An integrated study of the sedimentology, micropalaeontology, mineralogy and geochemistry of glauconites in the Oligocene Maniyara Fort
Formation (western Kutch, India), has been undertaken. Authigenic glauconites, mostly of evolved type, formed within a back-barrier lagoonal
environment. Foraminifera help constrain the biostratigraphy and along with sedimentological evidence, provide information on the
depositional conditions. Glauconite in the Maniyara Fort Formation occurs either as infillings within intra-particle pores of larger foraminifers,
or as an altered form of faecal pellets. X-ray diffraction studies reveal the less mature nature of glauconite infillings compared to the glauconite
pellets. Electron microprobe investigation confirms a relative enrichment of K2O and total Fe2O3 in the latter. Both varieties of glauconite
formed by initial authigenic precipitation of K-poor glauconite and subsequently matured by addition of potassium in the interlayer sites
and fixation of total iron in the octahedral sites; calcium, magnesium and aluminum were released from the glauconite structure concomitantly.

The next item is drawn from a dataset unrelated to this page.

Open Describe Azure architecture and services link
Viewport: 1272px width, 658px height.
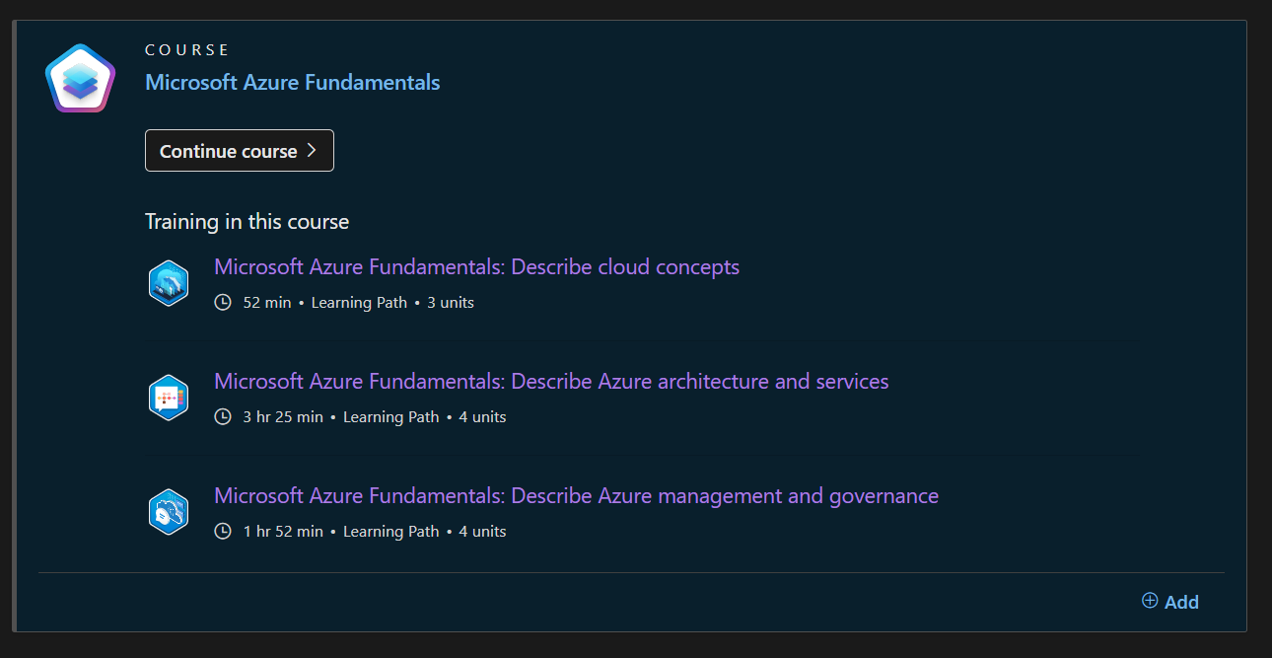tap(551, 382)
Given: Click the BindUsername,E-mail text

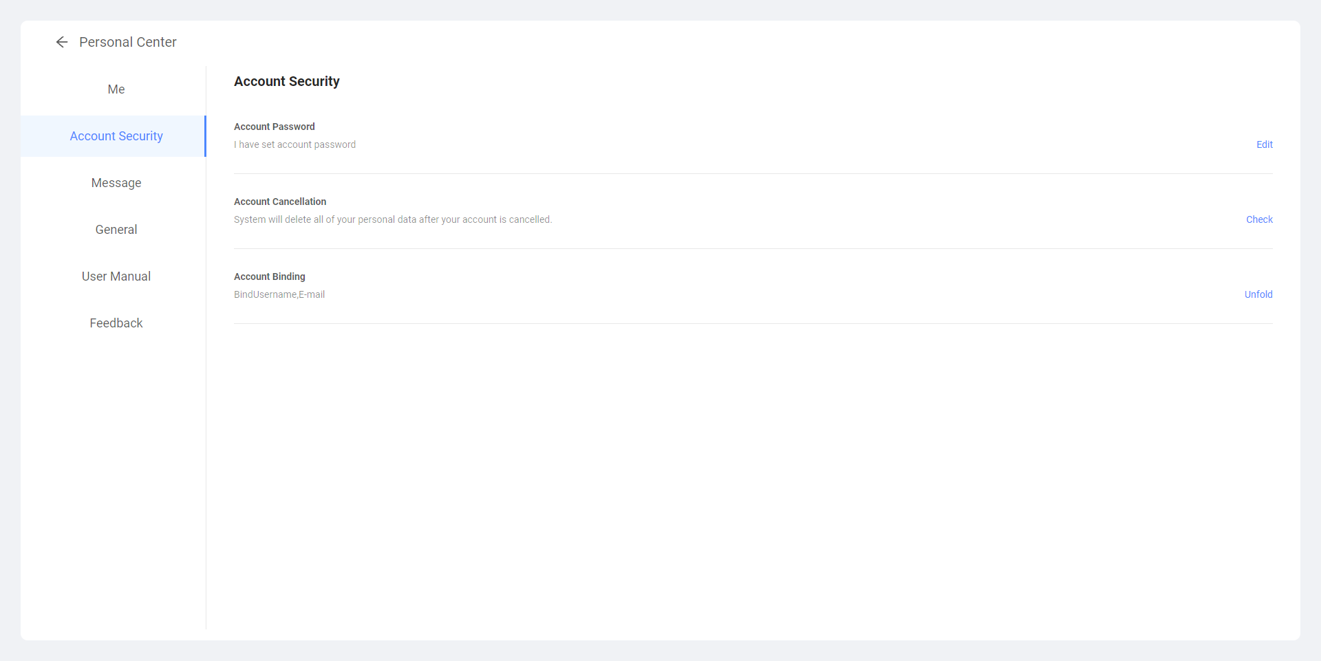Looking at the screenshot, I should tap(279, 294).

Alkaline conditions during the entire process of glauconite formation did not allow dissolution of foraminiferal tests. Mineralogical
and chemical characteristics of the Maniyara Fort Formation glauconites are more similar to deep marine glauconites than those reported from
other shallow or marginal marine settings. A low negative cerium anomaly, as well as abundant pyrite, suggests formation of glauconite in
sub-oxic micro-environments, created by decay of organic matter associated with foraminiferal chambers and faecal pellets. Sub-oxic condition
apparently prevailed relatively longer within the Maniyara Fort Formation lagoons.